Table 1.
Formulations of emulsified meat snacks with varying levels of phosphate and duck egg white jelly.
Raw Meat Materials (100 kg) |
Additives and Seasonings * | |||||||
---|---|---|---|---|---|---|---|---|
Group | Lean Pork Meat (kg) | Back Fat (kg) | Phosphate (%) | Duck Egg White Jelly (%) | Salt (%) | Sugar (%) | Garlic Powder (%) | White Pepper Powder (%) |
CON | 75 | 25 | 0.2 | 0 | 1.3 | 2.0 | 0.2 | 0.2 |
A0 | 75 | 25 | 0 | 0 | 1.3 | 2.0 | 0.2 | 0.2 |
A1.5 | 75 | 25 | 0 | 1.5 | 1.3 | 2.0 | 0.2 | 0.2 |
A3 | 75 | 25 | 0 | 3.0 | 1.3 | 2.0 | 0.2 | 0.2 |
A6 | 75 | 25 | 0 | 6.0 | 1.3 | 2.0 | 0.2 | 0.2 |
B1.5 | 75 | 25 | 0.1 | 1.5 | 1.3 | 2.0 | 0.2 | 0.2 |
B3 | 75 | 25 | 0.1 | 3.0 | 1.3 | 2.0 | 0.2 | 0.2 |
B6 | 75 | 25 | 0.1 | 6.0 | 1.3 | 2.0 | 0.2 | 0.2 |
C1.5 | 75 | 25 | 0.2 | 1.5 | 1.3 | 2.0 | 0.2 | 0.2 |
C3 | 75 | 25 | 0.2 | 3.0 | 1.3 | 2.0 | 0.2 | 0.2 |
C6 | 75 | 25 | 0.2 | 6.0 | 1.3 | 2.0 | 0.2 | 0.2 |
Lean pork meat from the hind leg of pigs and back fat were mixed in a 3:1 ratio (75:25) to prepare emulsified meat snacks. * The percentage of additives and seasonings in the formulations was calculated based on the total combined weight of the lean pork meat and back fat (100%).
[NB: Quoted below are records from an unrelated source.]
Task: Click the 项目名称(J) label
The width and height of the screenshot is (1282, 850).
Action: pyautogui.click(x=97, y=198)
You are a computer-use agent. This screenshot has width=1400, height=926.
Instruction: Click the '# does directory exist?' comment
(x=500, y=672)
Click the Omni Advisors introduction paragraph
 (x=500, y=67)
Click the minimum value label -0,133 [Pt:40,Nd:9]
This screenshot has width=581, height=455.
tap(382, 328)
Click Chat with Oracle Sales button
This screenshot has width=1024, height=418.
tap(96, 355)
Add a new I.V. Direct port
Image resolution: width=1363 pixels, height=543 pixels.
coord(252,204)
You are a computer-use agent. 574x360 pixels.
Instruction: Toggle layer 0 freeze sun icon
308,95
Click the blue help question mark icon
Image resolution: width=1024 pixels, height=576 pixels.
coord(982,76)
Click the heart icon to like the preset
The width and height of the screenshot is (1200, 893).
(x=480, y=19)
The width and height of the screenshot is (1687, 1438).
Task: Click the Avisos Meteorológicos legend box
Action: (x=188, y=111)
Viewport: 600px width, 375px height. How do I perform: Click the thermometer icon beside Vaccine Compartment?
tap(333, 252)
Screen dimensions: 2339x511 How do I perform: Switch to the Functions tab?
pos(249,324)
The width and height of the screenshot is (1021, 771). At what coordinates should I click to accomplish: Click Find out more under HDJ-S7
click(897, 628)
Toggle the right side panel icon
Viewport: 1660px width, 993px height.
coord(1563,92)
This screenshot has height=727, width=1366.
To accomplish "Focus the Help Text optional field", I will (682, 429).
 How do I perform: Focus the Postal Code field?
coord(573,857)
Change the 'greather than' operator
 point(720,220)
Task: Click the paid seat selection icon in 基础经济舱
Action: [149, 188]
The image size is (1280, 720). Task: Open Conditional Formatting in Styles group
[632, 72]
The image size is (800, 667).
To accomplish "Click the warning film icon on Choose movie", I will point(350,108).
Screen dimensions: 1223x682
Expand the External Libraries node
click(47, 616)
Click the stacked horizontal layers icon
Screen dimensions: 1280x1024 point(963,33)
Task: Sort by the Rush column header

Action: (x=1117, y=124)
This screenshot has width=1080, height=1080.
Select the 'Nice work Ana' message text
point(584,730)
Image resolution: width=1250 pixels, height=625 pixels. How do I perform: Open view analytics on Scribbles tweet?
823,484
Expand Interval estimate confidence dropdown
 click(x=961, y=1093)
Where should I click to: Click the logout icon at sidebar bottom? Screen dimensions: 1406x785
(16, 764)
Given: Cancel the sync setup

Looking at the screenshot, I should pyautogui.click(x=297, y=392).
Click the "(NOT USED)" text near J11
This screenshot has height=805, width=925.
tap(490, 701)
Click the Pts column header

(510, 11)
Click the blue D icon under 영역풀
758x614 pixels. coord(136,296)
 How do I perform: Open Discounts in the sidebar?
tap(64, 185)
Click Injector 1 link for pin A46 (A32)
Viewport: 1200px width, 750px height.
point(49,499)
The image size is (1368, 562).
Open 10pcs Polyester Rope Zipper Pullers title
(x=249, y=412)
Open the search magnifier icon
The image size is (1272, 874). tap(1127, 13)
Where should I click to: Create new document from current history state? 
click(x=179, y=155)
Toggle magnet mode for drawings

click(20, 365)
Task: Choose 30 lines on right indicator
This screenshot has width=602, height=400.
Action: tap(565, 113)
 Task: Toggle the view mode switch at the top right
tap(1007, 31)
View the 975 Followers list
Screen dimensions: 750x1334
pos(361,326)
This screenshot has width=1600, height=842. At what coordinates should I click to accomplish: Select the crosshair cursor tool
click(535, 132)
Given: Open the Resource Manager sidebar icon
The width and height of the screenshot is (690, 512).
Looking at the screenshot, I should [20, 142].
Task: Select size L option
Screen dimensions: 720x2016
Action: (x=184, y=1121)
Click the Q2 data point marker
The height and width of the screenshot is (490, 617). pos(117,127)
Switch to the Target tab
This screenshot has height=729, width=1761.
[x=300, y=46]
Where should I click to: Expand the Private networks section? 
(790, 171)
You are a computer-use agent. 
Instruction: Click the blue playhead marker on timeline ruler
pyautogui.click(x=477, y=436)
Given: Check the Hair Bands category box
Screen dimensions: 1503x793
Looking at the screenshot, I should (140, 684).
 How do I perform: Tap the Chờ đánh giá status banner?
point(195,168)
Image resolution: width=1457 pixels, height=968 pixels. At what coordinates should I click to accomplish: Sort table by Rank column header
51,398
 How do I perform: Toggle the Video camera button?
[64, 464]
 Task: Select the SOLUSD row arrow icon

CON: control group, based on a commercial meatball formula containing 0.2% phosphate and no duck egg white jelly. A: emulsified meat snacks without phosphate. B: emulsified meat snacks with 0.1% phosphate. C: emulsified meat snacks with 0.2% phosphate. Superscripts indicate the percentage of duck egg white jelly added to the respective formulations (e.g., 1.5%, 3.0%, 6.0%). All formulations include identical amounts of sugar, salt, garlic powder, and other seasonings to maintain consistent flavor and texture profiles.